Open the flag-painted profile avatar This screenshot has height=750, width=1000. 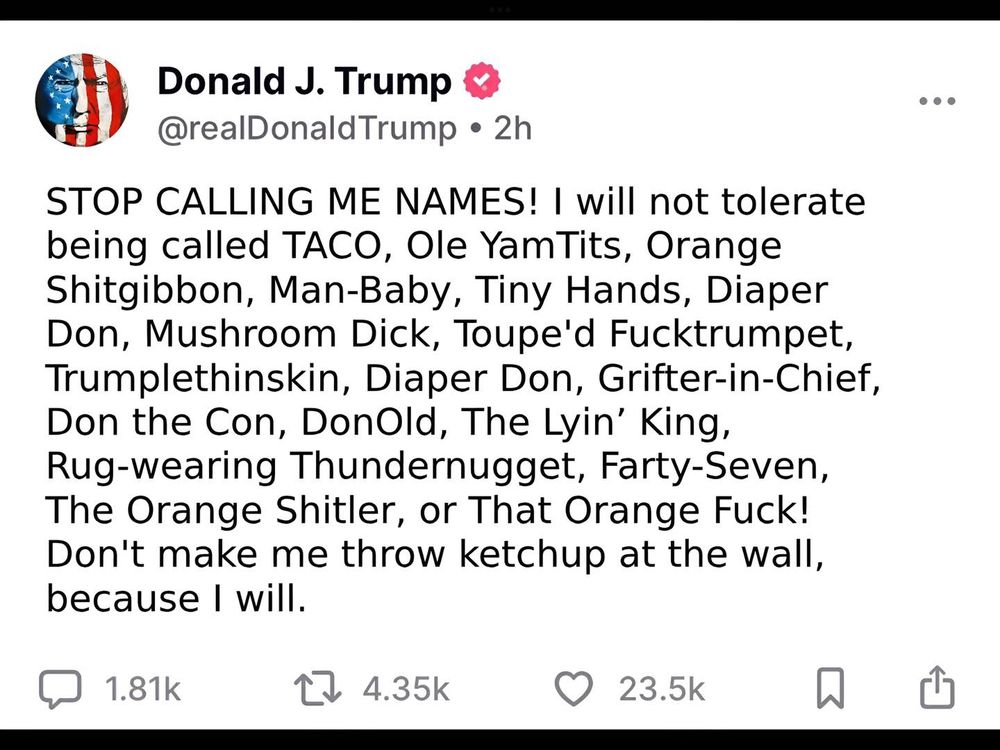coord(82,100)
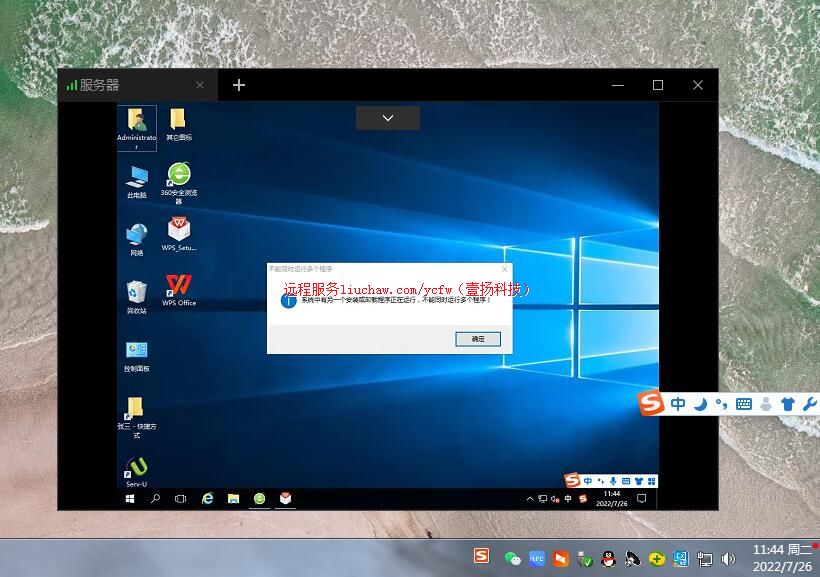Open the 360 Secure Browser desktop icon

179,176
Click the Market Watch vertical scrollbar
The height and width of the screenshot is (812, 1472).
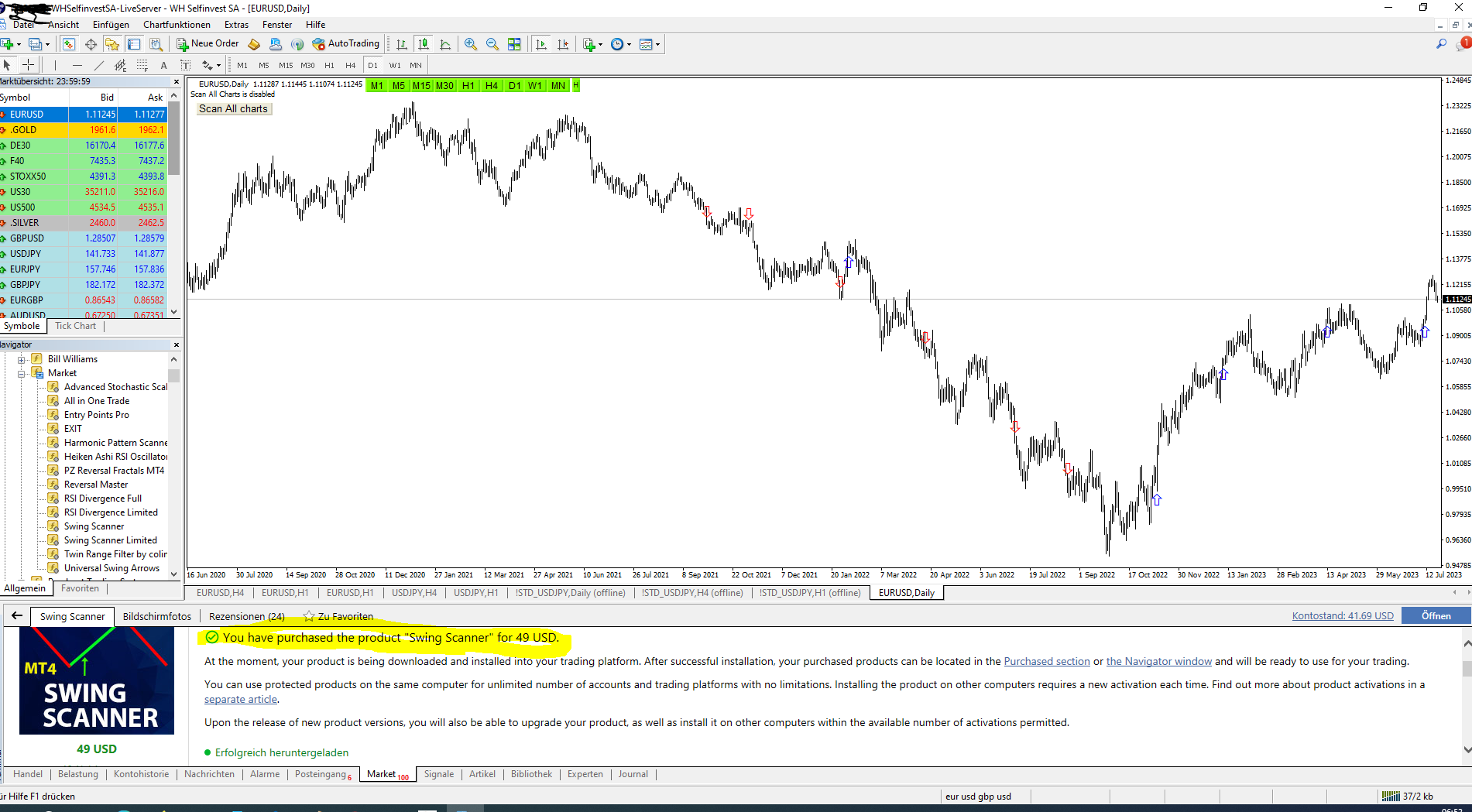[174, 200]
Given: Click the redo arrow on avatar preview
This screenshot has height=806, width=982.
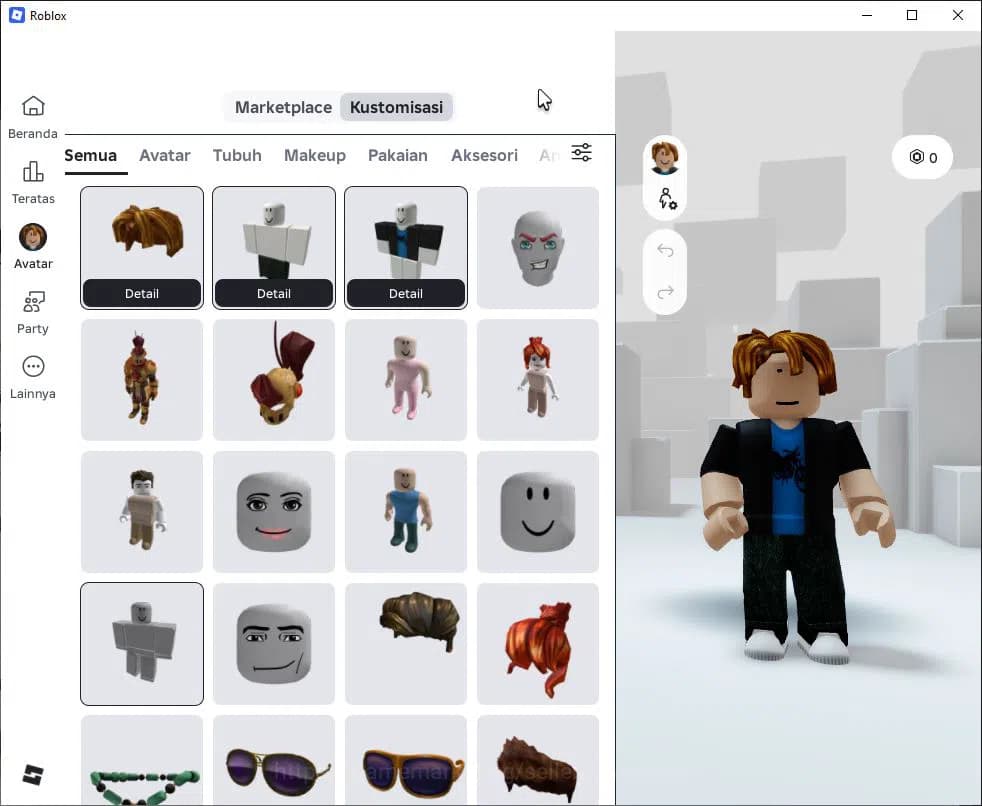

※ ※ ※

## WORK ITEM
Only the lines from the line with "The height and" through the end of the entries above, copied exactly and with both ends included, belong in the response; the pictures do not.

## RESULT FOR THIS EXERCISE
The height and width of the screenshot is (812, 1472).
[174, 200]
Given: Click the redo arrow on avatar preview
This screenshot has height=806, width=982.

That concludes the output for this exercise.